New Delhi: Labour laws will not be relaxed at the national investment and manufacturing zones (NIMZs) that are proposed to be set up to boost the share of manufacturing in India’s gross domestic product (GDP), labour secretary Prabhat Chaturvedi said.
A committee of secretaries has relented on the issue after the labour ministry objected to making labour laws easier for manufacturers, he said.
Relaxing labour laws, along with tax concessions and subsidies at the NIMZ, is part of a national manufacturing policy proposed by the department of industrial policy and promotion (DIPP) in March last year. The policy aims to increase the share of manufacturing in the GDP from 16% to 25% and create 100 million jobs by 2025.
At present, labour officers inspect whether manufacturers are adhering to laws on workers’ insurance, minimum wage, working hours and work environment. The draft manufacturing policy proposes to allow businesses to outsource inspection to a third party or expert group, but the labour ministry says this is a function of the government and cannot be outsourced.
In June, a high-level committee on manufacturing, headed by Prime Minister Manmohan Singh, approved the draft policy while seeking further consultation on contentious issues related to labour and environment laws under the chairmanship of T.K.A. Nair, principal secretary to the Prime Minister.
“We had two rounds of meeting under principal secretary T.K.A. Nair. Now, they have accepted our position,” Chaturvedi said. The last meeting was on 8 July.
He added that DIPP may hold further discussions with the finance and environment ministries on tax and environment issues, respectively.
No DIPP official could be immediately reached for comment.
Industry lobby groups said making labour laws flexible is critical to boost manufacturing.
“Without greater flexibility such as in employment conditions and laying off workers, units within the proposed manufacturing zones will not have any advantage,” said Rajiv Kumar, secretary general of the Federation of Indian Chambers of Commerce and Industry (Ficci).
Kumar said commerce minister Anand Sharma had assured the industry last week he would meet labour minister Mallikarjun Kharge to press for change. “So the issue is still under consideration,” Kumar said.
M.K. Pandhe, vice-president of the Centre of Indian Trade Unions, said it is wrong to argue that jobs cannot be created without allowing companies to lay off workers at will.
The proposed manufacturing zones will lead to more workers being hired as casual labourers rather than being given permanent jobs, said Pandhe, who has been part of the talks on the new manufacturing policy.
He said the Gurgaon-Manesar industrial belt is facing worker protests as contract workers have been hired in large numbers there. “You increase your revenue because of the hard work put by the labourers, yet you deny them required social and financial security. You already have SEZs (special economic zones), what is the point of having NIMZs.”
Businesses in SEZs enjoy a range of tax concessions.
DIPP floated another discussion paper last week proposing to set up an independent trust to take care of pension, insurance and hospital-related issues of labourers as part of the new manufacturing policy. The paper says that besides the small and medium enterprises (SME) sector, larger establishments will also benefit from such a trust by avoiding a lot of paperwork.
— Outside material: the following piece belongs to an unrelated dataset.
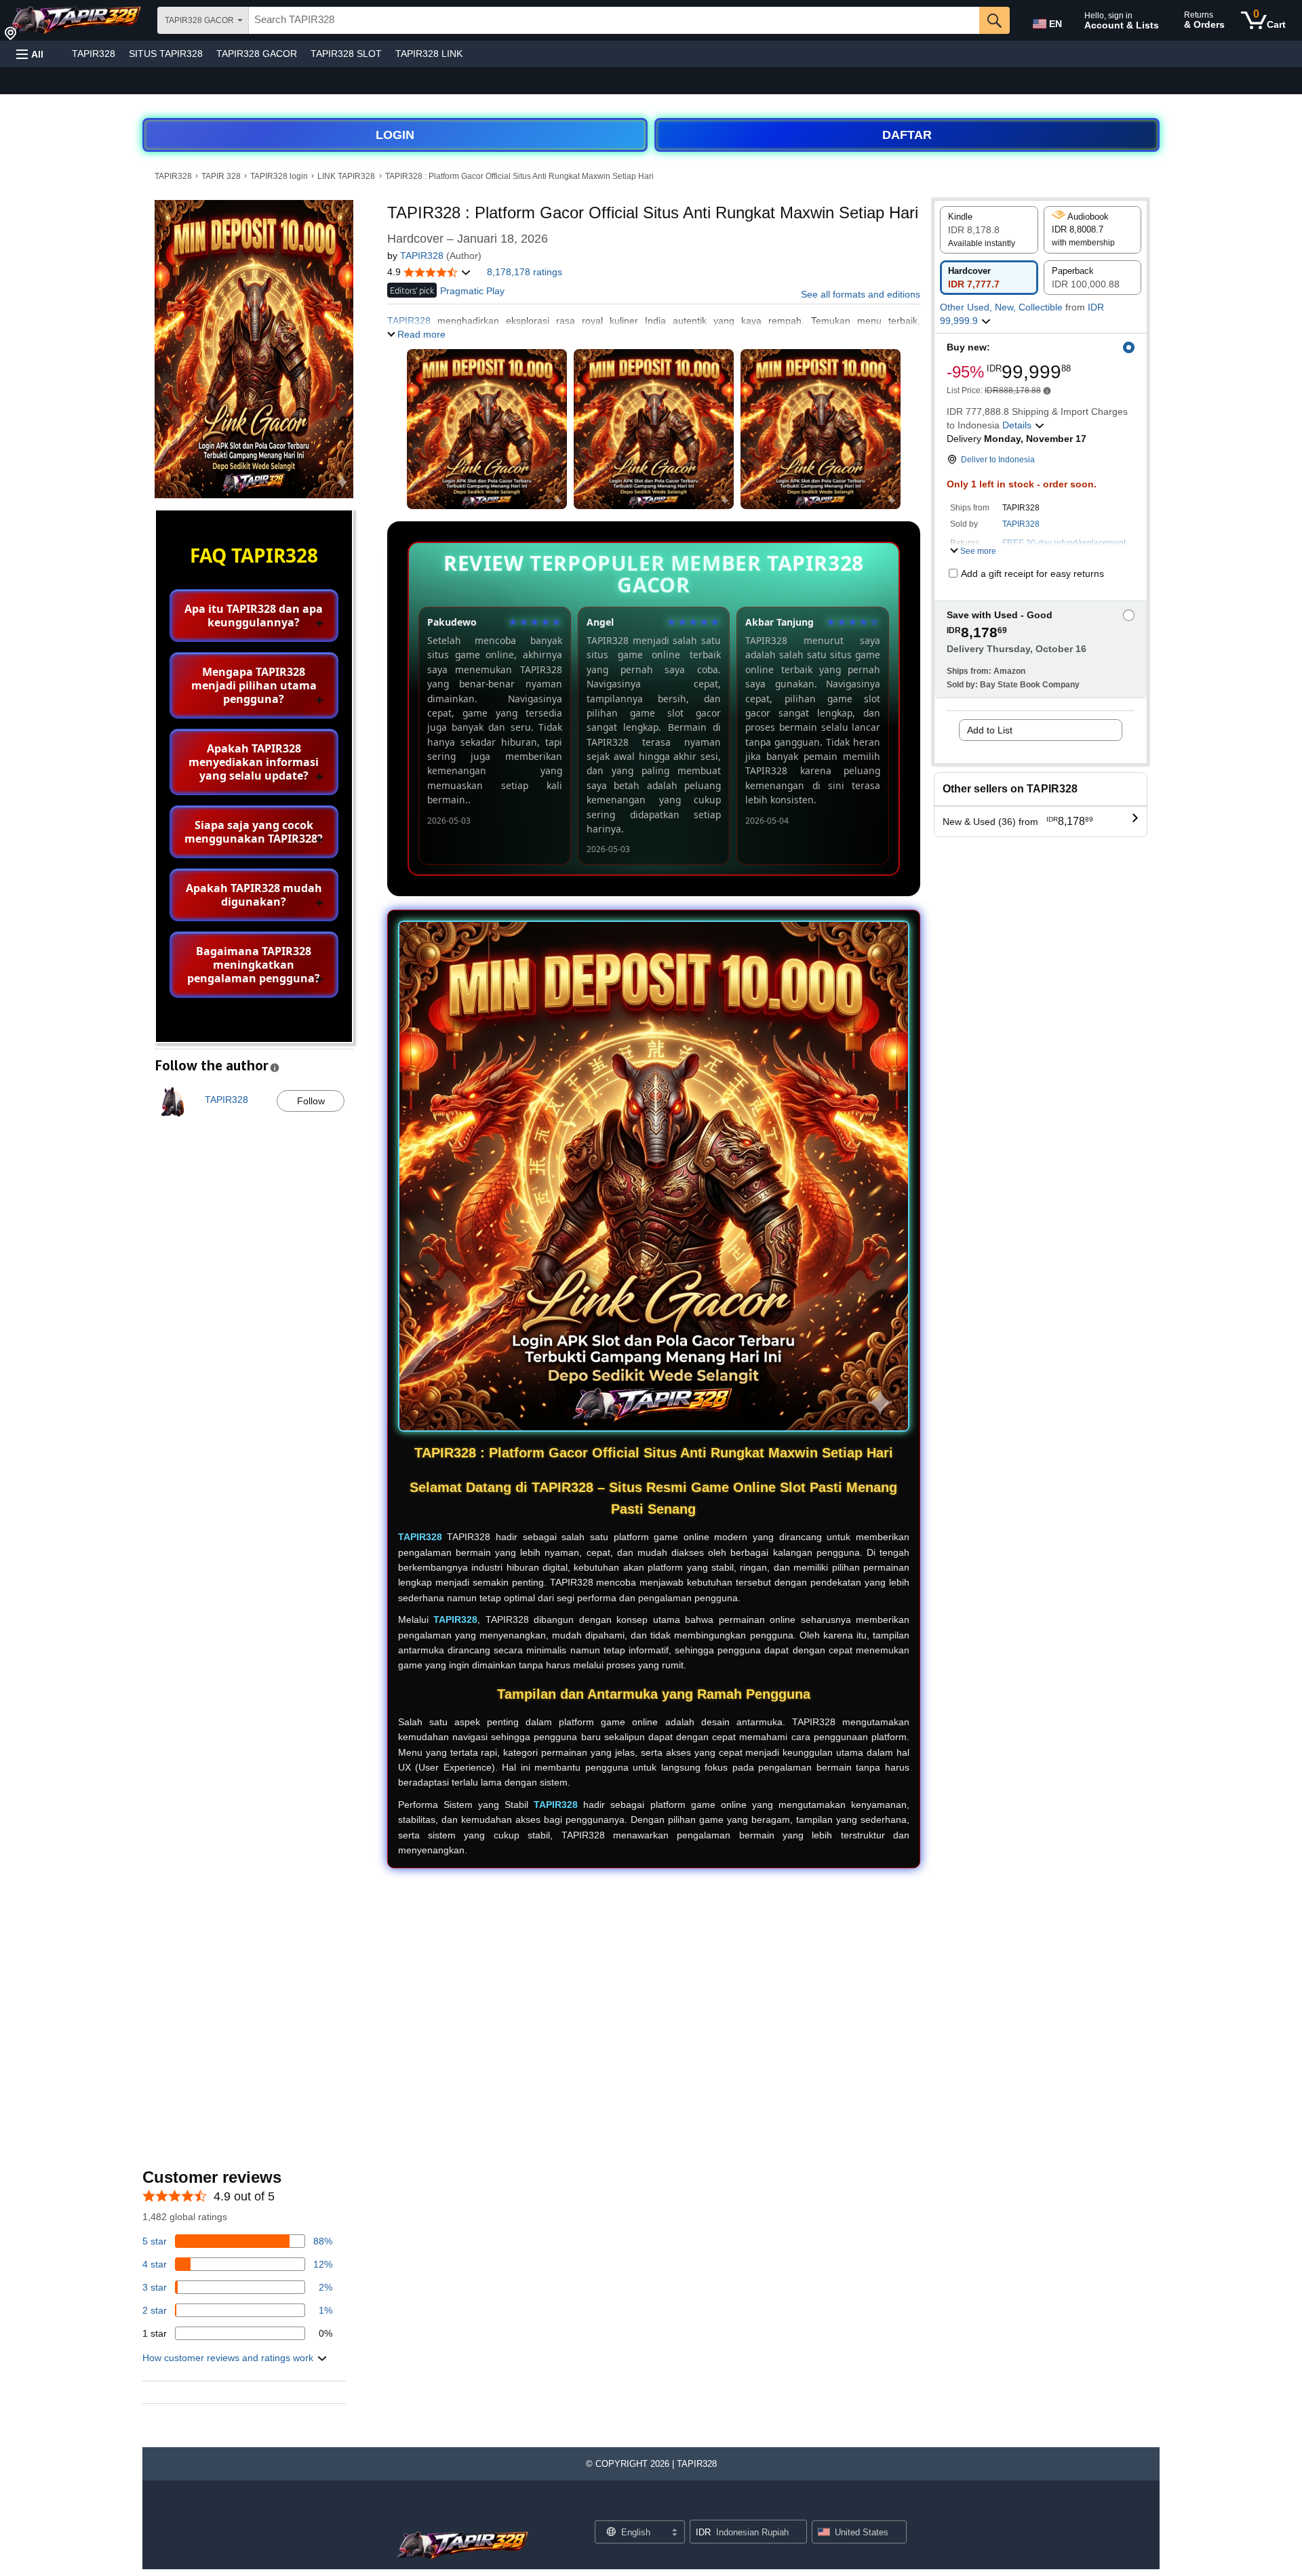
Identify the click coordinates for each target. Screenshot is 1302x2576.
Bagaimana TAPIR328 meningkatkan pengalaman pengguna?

However, it is not clear if establishments with more than 20 employees will come under the proposed trust. If they do, the trust will be interfering with the Employees’ Provident Fund Organisation (EPFO), a part of the labour ministry that manages the retirement corpus of employees of companies that have 20 or more employees.
“We have no problem if they are trying to bring more people under the social security net,” labour secretary Chaturvedi said. “I think they are speaking about the SMEs only as they don’t fall under our purview. If it is beyond SMEs, then we have to study it. The paper is yet to come for an inter-ministerial consultation.”